Items from a data source:

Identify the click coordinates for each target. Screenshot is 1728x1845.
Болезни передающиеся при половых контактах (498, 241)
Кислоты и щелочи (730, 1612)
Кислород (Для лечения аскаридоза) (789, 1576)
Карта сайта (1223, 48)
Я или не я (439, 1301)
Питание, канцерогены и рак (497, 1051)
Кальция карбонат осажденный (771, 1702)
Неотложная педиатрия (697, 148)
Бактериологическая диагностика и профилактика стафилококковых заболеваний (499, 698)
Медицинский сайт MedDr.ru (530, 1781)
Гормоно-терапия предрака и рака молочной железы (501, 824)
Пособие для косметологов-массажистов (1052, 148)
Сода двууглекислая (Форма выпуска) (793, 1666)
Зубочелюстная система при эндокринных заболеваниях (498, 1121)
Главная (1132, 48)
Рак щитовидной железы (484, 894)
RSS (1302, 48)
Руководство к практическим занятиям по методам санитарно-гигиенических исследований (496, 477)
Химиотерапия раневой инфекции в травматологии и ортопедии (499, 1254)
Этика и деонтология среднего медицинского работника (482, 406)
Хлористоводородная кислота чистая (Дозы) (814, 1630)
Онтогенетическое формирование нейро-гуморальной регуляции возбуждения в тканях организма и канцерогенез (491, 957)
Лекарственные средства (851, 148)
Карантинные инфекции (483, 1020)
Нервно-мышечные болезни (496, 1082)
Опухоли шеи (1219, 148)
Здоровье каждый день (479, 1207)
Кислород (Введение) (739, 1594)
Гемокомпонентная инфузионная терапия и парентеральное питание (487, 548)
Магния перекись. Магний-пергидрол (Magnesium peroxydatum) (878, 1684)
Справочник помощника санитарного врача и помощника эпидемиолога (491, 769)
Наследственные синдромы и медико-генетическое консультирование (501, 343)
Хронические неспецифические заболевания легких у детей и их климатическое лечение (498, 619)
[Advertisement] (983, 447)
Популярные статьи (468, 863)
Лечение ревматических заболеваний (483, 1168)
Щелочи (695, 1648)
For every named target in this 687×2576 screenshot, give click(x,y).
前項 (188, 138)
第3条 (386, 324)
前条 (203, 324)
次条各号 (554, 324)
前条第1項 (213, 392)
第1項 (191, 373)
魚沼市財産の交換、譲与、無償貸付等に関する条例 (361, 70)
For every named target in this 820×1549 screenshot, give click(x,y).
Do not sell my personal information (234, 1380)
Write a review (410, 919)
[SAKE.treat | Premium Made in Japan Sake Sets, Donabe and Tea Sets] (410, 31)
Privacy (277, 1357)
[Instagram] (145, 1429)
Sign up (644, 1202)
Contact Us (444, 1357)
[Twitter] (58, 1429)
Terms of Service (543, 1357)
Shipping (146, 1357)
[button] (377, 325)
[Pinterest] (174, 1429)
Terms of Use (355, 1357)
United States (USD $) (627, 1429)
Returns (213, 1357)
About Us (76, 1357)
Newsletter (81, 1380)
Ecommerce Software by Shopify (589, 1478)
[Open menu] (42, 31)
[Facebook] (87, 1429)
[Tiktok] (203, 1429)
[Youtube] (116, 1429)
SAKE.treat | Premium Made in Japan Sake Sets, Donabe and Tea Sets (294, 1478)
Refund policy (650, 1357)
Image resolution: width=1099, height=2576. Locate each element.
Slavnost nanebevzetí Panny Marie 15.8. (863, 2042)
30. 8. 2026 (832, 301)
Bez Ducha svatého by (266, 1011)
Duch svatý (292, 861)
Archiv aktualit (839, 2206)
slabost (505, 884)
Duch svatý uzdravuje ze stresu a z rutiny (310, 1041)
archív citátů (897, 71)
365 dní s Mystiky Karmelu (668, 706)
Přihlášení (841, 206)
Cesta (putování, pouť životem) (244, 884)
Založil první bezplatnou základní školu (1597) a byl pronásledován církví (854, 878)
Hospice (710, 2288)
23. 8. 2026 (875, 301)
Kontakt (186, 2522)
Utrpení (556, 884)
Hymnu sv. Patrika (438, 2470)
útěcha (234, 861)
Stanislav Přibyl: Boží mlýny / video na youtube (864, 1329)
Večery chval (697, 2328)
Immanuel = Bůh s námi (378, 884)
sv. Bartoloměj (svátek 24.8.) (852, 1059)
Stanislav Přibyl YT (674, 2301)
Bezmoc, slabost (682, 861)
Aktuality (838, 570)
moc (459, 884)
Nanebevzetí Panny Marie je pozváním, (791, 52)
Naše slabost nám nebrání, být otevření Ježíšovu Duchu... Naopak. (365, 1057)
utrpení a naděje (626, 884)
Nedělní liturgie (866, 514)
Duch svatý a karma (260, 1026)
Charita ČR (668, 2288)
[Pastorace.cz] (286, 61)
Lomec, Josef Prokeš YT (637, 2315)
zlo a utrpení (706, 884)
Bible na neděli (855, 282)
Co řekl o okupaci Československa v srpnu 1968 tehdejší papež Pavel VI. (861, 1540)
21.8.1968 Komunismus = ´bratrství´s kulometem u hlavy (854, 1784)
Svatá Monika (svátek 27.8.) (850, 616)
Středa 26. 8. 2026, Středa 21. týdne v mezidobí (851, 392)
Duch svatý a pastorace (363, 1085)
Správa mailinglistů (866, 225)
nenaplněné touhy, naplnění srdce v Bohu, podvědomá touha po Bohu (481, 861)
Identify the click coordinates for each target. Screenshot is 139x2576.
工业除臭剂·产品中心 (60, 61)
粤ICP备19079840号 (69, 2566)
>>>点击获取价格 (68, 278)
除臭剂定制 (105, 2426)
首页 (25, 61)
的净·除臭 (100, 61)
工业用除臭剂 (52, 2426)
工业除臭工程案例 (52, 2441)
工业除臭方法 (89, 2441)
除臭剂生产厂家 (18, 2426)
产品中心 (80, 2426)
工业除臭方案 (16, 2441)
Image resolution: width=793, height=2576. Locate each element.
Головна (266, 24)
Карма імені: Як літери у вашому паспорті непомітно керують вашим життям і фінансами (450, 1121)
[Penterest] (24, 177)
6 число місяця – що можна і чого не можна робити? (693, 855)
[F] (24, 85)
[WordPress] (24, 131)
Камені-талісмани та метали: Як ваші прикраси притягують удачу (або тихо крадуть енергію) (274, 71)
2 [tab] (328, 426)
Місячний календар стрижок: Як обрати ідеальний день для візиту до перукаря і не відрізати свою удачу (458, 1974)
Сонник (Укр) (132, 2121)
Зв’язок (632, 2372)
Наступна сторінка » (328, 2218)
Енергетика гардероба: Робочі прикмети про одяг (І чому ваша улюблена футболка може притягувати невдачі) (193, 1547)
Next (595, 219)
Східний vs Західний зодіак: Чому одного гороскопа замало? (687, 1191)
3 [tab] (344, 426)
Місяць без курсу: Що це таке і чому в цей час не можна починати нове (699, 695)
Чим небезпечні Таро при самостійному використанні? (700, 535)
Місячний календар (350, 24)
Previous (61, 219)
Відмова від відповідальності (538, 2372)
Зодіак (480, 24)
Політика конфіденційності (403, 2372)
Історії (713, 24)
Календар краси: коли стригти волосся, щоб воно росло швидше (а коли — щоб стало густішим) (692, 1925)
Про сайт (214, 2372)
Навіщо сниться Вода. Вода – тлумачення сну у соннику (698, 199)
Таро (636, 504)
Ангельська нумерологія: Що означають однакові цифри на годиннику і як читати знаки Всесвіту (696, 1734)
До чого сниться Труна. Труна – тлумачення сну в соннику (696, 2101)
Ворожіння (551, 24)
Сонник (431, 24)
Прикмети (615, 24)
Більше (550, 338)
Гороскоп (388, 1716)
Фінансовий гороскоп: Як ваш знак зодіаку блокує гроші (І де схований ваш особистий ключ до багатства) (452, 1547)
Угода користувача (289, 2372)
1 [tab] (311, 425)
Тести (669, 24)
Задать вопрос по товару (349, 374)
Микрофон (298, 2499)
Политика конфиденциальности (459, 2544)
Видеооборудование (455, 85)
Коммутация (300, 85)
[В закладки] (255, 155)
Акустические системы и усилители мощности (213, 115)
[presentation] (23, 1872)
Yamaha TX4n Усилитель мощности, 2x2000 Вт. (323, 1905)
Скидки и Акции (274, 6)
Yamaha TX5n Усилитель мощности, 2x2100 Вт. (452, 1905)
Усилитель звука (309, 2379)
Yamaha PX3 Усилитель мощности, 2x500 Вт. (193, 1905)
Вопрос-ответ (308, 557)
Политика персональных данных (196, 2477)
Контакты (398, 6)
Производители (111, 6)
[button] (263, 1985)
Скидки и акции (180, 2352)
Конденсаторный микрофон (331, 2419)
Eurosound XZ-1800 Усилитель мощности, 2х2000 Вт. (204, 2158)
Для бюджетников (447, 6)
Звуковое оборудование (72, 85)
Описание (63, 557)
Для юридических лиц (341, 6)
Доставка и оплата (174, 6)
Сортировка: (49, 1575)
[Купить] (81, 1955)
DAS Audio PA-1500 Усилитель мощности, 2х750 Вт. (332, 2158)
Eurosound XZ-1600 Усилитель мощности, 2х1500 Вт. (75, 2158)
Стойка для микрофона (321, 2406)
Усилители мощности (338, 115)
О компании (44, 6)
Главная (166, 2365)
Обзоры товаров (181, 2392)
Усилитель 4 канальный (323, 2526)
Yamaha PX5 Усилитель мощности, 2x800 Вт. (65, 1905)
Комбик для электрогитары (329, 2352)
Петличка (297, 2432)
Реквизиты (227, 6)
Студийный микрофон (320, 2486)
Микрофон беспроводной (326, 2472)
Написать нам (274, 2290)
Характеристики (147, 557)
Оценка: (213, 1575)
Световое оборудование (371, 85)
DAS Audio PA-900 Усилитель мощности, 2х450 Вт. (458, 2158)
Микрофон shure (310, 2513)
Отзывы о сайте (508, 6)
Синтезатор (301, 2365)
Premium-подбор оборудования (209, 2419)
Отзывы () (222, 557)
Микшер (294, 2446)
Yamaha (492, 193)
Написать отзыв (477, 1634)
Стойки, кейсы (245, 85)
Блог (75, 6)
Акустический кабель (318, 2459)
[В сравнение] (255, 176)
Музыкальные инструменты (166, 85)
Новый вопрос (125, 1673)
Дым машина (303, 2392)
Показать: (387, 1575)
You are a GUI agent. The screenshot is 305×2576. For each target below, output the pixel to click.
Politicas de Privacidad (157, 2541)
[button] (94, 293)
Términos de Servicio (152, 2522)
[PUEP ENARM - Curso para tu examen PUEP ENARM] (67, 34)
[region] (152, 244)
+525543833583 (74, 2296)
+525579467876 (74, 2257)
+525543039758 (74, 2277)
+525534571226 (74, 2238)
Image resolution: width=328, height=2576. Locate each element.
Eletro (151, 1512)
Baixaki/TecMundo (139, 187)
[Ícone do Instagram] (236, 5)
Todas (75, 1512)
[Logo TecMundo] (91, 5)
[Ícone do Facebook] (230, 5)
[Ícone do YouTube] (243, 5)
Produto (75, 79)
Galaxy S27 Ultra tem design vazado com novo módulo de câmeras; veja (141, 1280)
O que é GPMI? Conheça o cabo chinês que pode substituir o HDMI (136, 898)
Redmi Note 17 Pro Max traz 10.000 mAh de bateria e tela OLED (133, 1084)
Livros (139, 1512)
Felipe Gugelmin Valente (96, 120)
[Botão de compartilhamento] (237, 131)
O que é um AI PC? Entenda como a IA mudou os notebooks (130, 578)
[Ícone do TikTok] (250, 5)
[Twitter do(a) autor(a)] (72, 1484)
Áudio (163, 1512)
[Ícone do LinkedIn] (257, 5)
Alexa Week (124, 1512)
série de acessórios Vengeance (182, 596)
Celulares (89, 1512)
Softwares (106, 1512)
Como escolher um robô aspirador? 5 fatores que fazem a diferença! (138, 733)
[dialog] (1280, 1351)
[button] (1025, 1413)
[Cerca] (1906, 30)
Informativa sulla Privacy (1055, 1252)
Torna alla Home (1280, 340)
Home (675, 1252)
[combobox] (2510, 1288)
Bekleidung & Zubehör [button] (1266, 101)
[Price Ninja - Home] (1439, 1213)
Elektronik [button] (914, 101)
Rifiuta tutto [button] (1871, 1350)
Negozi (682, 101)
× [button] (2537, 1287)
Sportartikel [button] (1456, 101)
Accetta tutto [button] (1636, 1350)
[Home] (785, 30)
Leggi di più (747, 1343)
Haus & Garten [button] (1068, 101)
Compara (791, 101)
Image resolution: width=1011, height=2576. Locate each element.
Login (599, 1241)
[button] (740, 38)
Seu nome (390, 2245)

Exercise instructions = Lines from the beginning of the data above through the line containing "Неотложная педиатрия (697, 148)" are to be returned exactly, and no others.

Response for this exercise =
Identify the click coordinates for each target. Screenshot is 1728x1845.
Болезни передающиеся при половых контактах (498, 241)
Кислоты и щелочи (730, 1612)
Кислород (Для лечения аскаридоза) (789, 1576)
Карта сайта (1223, 48)
Я или не я (439, 1301)
Питание, канцерогены и рак (497, 1051)
Кальция карбонат осажденный (771, 1702)
Неотложная педиатрия (697, 148)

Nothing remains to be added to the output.